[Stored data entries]
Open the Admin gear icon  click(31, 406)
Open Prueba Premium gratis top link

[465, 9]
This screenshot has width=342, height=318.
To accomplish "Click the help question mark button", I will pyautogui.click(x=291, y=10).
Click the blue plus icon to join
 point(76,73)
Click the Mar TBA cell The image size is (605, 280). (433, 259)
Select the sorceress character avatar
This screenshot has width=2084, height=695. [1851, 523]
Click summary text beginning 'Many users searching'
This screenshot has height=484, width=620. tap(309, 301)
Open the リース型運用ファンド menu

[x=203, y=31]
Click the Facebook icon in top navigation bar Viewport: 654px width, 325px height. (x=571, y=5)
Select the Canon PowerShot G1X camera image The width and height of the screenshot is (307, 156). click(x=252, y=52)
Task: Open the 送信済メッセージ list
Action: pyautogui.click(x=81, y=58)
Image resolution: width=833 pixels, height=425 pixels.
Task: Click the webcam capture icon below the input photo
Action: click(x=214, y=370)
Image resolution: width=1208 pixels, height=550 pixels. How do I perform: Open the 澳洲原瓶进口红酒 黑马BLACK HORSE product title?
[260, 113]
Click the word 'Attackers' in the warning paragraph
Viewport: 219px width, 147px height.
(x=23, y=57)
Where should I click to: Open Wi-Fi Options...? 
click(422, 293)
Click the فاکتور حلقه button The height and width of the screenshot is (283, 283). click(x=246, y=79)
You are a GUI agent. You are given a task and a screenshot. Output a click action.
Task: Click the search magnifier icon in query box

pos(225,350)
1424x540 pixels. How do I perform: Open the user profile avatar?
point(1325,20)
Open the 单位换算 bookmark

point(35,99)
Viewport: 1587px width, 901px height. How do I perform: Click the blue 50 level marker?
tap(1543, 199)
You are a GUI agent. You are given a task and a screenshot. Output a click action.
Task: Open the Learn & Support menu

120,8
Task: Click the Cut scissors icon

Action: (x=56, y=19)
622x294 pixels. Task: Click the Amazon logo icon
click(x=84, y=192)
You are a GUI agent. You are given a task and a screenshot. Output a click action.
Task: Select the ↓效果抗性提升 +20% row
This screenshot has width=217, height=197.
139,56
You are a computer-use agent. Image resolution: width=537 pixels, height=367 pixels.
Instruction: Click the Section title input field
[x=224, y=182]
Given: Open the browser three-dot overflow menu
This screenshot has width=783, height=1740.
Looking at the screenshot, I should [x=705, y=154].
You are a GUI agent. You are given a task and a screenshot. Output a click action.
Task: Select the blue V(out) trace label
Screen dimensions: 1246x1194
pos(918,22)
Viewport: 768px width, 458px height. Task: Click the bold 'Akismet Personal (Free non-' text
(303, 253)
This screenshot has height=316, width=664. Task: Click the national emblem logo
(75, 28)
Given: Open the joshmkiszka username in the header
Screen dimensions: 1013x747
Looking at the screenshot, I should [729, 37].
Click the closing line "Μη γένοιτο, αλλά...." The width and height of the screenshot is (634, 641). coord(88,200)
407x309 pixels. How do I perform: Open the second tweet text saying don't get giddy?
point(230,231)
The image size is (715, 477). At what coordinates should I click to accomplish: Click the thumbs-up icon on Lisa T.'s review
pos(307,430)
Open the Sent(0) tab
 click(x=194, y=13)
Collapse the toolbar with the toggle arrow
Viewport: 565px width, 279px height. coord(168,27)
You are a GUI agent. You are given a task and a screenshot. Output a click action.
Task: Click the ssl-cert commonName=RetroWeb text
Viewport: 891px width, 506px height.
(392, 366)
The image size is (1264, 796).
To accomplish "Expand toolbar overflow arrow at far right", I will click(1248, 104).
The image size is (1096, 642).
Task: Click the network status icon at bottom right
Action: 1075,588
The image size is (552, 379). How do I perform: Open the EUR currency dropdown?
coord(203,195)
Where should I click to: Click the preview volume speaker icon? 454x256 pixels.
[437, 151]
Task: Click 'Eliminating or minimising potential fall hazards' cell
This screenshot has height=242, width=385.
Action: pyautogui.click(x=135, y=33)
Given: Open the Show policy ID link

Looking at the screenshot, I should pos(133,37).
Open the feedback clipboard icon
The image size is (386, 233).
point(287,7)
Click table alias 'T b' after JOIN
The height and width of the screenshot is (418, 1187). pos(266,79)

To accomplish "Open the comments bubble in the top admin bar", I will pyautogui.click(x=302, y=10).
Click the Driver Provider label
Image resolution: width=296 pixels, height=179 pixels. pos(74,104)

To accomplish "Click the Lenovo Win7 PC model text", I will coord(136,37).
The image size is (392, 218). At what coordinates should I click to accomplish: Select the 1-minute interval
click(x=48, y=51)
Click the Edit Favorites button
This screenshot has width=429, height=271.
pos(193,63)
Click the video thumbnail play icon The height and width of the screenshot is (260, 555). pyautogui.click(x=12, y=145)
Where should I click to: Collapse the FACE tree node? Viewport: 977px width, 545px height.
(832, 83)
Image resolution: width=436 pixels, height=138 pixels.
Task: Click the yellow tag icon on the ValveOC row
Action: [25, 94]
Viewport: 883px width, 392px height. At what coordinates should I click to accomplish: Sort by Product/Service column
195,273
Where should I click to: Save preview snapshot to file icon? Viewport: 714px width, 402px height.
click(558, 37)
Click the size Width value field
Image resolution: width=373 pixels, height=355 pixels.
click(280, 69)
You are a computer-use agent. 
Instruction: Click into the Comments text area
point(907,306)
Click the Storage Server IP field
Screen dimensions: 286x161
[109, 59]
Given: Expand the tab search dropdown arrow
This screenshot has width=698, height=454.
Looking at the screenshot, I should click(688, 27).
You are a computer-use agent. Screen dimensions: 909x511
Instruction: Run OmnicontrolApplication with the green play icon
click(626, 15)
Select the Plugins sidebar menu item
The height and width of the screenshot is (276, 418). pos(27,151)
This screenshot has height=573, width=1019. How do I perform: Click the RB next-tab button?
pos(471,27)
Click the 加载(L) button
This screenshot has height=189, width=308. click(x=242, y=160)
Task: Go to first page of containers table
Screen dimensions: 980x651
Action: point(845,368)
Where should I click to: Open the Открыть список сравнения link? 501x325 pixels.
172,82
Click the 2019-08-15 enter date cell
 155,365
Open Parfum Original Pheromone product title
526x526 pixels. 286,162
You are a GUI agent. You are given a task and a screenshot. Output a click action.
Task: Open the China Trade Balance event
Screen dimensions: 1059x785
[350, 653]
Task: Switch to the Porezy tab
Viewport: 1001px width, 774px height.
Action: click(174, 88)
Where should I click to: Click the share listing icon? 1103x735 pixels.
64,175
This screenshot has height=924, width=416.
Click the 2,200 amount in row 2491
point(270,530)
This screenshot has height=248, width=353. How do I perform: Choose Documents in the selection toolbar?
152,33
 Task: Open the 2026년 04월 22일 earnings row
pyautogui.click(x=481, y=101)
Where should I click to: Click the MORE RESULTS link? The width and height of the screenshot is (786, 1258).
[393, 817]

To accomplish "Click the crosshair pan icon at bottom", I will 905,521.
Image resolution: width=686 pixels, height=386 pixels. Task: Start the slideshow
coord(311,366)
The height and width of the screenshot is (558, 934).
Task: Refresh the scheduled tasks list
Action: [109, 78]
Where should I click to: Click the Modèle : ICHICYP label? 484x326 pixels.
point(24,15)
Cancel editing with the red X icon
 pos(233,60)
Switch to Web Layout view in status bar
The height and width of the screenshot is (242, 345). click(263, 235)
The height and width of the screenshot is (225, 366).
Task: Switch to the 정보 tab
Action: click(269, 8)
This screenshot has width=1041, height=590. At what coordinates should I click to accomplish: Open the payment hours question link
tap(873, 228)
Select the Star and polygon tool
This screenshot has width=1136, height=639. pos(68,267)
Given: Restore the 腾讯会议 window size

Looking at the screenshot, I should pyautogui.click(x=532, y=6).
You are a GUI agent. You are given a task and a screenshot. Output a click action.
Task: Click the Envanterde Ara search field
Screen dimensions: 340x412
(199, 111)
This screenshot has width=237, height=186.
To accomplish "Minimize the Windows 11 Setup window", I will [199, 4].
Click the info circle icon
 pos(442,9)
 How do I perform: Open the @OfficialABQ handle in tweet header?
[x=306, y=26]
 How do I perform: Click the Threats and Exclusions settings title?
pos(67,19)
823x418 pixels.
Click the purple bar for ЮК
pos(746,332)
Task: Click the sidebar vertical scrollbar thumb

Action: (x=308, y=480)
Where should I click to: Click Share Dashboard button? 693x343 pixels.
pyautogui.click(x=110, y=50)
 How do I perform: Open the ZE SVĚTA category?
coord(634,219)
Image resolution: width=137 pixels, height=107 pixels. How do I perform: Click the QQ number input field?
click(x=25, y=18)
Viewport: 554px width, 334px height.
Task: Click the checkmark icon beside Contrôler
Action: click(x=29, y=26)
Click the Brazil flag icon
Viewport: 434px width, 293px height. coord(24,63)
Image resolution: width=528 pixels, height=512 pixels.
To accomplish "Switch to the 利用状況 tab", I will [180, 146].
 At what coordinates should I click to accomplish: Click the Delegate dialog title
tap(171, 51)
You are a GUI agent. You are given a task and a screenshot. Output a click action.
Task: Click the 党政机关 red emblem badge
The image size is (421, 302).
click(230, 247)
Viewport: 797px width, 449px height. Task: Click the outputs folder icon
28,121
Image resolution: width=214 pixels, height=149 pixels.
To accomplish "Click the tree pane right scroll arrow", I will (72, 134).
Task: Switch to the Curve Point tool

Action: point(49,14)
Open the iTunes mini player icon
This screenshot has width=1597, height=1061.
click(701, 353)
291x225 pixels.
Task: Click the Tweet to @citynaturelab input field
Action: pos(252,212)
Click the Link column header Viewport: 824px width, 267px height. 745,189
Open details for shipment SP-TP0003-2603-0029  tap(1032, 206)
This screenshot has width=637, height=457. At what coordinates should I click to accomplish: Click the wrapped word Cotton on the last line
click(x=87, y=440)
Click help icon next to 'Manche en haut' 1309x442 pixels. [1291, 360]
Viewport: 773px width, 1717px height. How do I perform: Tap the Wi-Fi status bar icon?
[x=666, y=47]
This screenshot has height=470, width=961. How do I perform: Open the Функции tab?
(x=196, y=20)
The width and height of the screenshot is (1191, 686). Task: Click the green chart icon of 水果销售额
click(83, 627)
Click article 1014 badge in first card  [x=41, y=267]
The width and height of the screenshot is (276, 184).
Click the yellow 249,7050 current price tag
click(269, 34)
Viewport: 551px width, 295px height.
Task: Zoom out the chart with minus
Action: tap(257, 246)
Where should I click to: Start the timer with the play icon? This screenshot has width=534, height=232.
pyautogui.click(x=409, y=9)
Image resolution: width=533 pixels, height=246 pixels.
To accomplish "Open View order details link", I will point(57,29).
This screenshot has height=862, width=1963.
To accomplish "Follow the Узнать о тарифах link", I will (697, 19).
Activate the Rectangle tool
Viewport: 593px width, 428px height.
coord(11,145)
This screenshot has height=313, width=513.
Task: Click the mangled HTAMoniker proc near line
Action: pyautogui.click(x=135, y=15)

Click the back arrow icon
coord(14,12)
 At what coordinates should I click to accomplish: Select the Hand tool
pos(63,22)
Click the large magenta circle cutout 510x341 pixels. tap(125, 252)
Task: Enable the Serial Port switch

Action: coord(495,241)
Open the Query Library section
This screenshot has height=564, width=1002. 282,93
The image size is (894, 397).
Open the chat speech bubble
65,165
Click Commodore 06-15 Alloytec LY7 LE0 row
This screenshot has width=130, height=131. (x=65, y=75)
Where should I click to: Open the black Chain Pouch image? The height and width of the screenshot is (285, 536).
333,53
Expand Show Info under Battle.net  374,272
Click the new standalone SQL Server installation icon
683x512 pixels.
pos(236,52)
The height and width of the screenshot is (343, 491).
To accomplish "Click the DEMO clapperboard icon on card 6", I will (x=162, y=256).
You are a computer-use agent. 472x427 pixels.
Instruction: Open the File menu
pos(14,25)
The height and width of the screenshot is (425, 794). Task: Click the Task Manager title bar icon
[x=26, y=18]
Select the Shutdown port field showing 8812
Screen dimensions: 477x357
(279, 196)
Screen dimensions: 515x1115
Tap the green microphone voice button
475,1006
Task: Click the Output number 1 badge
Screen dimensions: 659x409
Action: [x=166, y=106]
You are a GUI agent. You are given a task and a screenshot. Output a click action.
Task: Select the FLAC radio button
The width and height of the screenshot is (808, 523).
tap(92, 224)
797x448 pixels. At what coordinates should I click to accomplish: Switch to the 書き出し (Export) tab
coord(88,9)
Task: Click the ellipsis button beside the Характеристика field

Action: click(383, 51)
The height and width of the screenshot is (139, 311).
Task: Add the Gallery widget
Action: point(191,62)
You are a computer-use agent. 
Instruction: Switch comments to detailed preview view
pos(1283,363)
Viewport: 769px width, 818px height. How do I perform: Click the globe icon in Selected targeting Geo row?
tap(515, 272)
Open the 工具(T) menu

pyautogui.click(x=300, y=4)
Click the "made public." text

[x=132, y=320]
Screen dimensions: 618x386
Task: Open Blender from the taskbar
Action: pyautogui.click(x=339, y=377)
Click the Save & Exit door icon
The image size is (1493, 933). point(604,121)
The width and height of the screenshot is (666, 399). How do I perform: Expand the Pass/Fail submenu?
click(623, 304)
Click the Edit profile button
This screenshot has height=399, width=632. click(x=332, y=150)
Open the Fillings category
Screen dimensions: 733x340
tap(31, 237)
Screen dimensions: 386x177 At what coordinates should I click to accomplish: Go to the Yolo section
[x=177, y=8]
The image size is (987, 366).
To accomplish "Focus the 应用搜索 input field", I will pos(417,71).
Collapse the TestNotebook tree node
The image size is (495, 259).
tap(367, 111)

→ Work task
Bring together each line above where the string "computer" turns up.

→ Written response
You are a computer-use agent. Image resolution: width=537 pixels, height=367 pixels.
You are a computer-use agent. 
You are a computer-use agent. Screen dimensions: 909x511
You are a computer-use agent. 472x427 pixels.
You are a computer-use agent. 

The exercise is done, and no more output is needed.